I have visited many conferences and listened to many great speakers over the years, inspirational, evangelical and passionate. Great public speakers draw you in, hold your attention and leave you wanting to embrace their story.
People who are truly passionate about their subject are a delight to listen to, however, long gone are the days when the PM could talk off the cuff on any subject. A modern leader is a puppet of the media managers and script writers.
A party campaign manager would have a fit if his charge spoke off script so these days the great leaders have got very good at reading their prepared speeches and making them sound like their own.
In the early days I would have allowed myself to be drawn in. Like a moth to the light bulb I would open my mind and allow the mesmerizing words to mould me like putty. The euphoric feeling of inclusion, of being a part of the speakers plans, of the uplifting, wholesome, convincing, compelling… ok stop right there! Then I started to listen.

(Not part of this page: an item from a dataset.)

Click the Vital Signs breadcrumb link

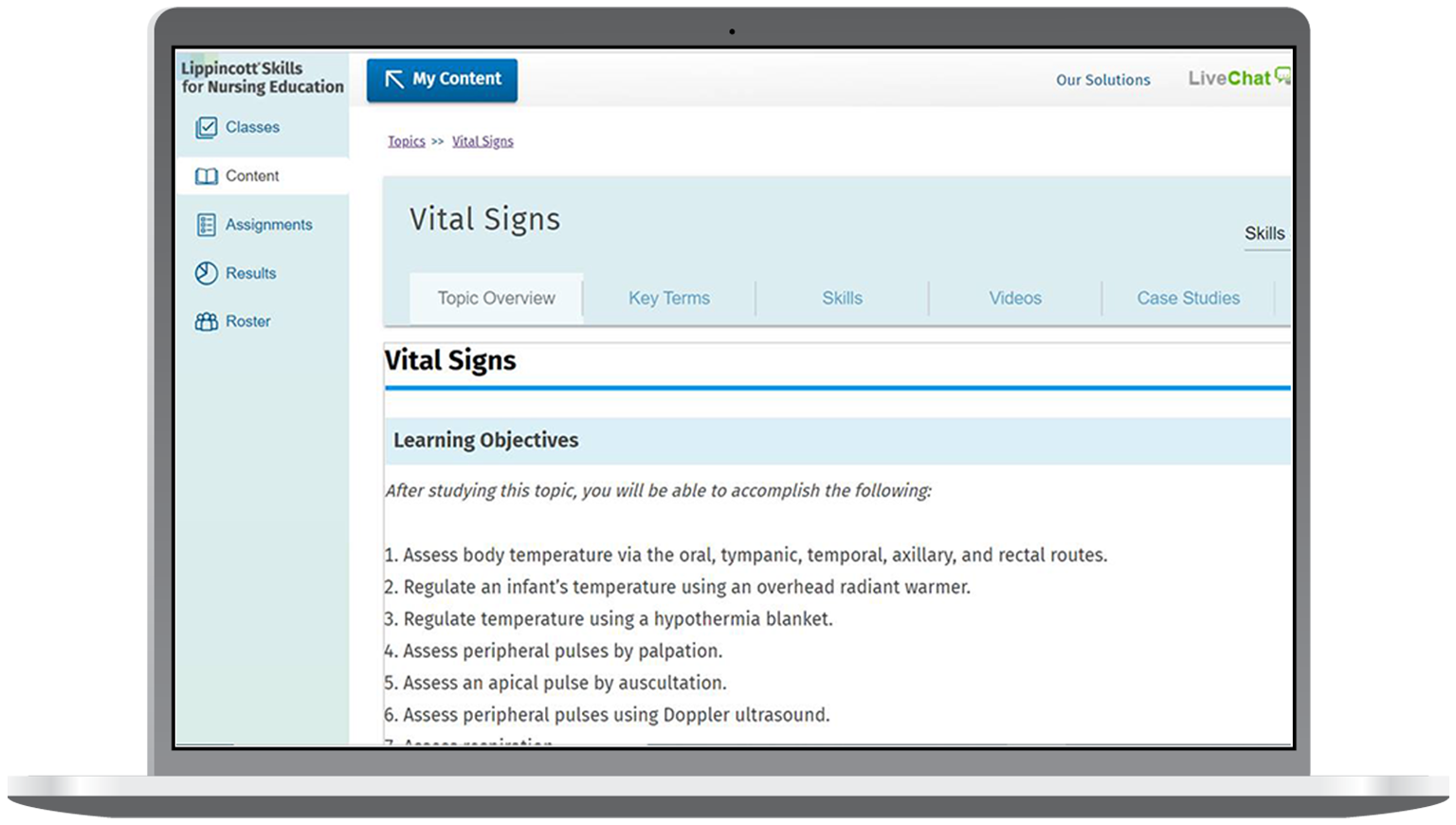click(x=482, y=141)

When you actually listen, separate the phrases, analyse the meaning, the contradictions, the precise language used, you realise that more often than not the words are playing on your greed and vanity and are in fact hollow and meaningless.
Since I am a sceptic and like to understand, I have stopped listening and now I read the transcripts. This morning I read David Camerons electioneering speech in Hampshire where he said;
- …there is an “economic, moral and practical” case for lower taxes.
As part of his central election pledges on taxation the above statement sounds great, he went on to say “This is not just a vague promise,” he said. “We have a record”.
Early in my sales career I learned that if you told people what they wanted to hear they would place the order. In those formative years I discovered the dangers of promising more than I could deliver. I learned that to build a long-lasting mutually profitable relationship I had to learn how to manage expectation, how to offer a promise for those things I could deliver and how to say no when I knew I could not deliver.
…there is an “economic, moral and practical” case for lower taxes, is a very clever use of words, It plays on the aspirations of the electorate, it plays on greed and vulnerability. And while it does all this it promises nothing. It’s a “jam tomorrow” statement. If I took that statement to my sales manager he would kick me round the car park and tell me to come back when I had a real sale. By the way, a real sale is nothing untill the money is in the bank.
Cameron can make as many statements of aspiration as he likes, in reality none are going to be actioned before a general election and when the election is compleat, even if he does win, he will only have to say the landscape has changed and he can bin all his promises.
Remember, the tory party seek power to protect the wealth of the rich. The promises they make are only made to buy your vote as your vote brings them power and with power they can protect their wealth.